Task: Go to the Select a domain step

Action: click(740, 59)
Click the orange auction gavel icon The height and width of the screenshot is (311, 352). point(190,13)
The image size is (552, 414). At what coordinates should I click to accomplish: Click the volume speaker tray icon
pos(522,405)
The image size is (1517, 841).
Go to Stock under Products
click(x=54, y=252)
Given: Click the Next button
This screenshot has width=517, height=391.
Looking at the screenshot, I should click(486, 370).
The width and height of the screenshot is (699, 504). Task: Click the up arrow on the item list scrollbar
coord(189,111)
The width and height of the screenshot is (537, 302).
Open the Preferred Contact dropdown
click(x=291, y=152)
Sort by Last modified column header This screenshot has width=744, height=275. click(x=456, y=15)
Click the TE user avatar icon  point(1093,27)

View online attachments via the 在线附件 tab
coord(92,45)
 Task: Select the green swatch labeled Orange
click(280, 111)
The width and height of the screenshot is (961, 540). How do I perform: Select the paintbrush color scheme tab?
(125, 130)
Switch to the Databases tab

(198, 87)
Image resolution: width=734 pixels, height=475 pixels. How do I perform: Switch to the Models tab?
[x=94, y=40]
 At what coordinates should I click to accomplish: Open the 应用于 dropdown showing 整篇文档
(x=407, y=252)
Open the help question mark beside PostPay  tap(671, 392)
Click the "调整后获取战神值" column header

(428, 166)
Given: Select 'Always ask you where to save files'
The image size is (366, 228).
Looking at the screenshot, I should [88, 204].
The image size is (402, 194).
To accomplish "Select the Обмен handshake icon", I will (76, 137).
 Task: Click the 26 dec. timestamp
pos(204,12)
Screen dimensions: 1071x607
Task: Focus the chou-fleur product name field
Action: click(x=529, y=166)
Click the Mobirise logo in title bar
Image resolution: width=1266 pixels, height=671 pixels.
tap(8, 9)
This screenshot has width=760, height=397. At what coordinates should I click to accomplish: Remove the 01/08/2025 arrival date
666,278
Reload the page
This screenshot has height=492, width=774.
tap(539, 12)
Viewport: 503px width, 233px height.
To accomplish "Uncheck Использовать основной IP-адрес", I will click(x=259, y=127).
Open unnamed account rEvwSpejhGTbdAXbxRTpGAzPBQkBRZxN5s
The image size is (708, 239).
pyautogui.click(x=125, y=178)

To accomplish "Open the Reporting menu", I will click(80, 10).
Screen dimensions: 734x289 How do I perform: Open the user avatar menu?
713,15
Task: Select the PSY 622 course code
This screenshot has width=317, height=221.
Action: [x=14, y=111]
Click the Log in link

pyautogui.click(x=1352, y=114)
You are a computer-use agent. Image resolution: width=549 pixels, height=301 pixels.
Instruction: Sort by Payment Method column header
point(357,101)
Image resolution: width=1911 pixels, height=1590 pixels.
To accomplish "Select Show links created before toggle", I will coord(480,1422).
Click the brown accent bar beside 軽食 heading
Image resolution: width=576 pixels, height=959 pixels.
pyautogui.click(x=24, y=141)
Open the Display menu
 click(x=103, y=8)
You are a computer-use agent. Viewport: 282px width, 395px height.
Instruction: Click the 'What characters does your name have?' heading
□ □ □ □
### [What you should do]
Starting with the line that has "Task: Click the 26 dec. timestamp", print each remaining line of the listing exactly.

### [Task response]
 Task: Click the 26 dec. timestamp
pos(204,12)
Screen dimensions: 1071x607
Task: Focus the chou-fleur product name field
Action: click(x=529, y=166)
Click the Mobirise logo in title bar
Image resolution: width=1266 pixels, height=671 pixels.
tap(8, 9)
This screenshot has width=760, height=397. At what coordinates should I click to accomplish: Remove the 01/08/2025 arrival date
666,278
Reload the page
This screenshot has height=492, width=774.
tap(539, 12)
Viewport: 503px width, 233px height.
To accomplish "Uncheck Использовать основной IP-адрес", I will click(x=259, y=127).
Open unnamed account rEvwSpejhGTbdAXbxRTpGAzPBQkBRZxN5s
The image size is (708, 239).
pyautogui.click(x=125, y=178)

To accomplish "Open the Reporting menu", I will click(80, 10).
Screen dimensions: 734x289 How do I perform: Open the user avatar menu?
713,15
Task: Select the PSY 622 course code
This screenshot has width=317, height=221.
Action: [x=14, y=111]
Click the Log in link

pyautogui.click(x=1352, y=114)
You are a computer-use agent. Image resolution: width=549 pixels, height=301 pixels.
Instruction: Sort by Payment Method column header
point(357,101)
Image resolution: width=1911 pixels, height=1590 pixels.
To accomplish "Select Show links created before toggle", I will coord(480,1422).
Click the brown accent bar beside 軽食 heading
Image resolution: width=576 pixels, height=959 pixels.
pyautogui.click(x=24, y=141)
Open the Display menu
 click(x=103, y=8)
You are a computer-use agent. Viewport: 282px width, 395px height.
Instruction: Click the 'What characters does your name have?' heading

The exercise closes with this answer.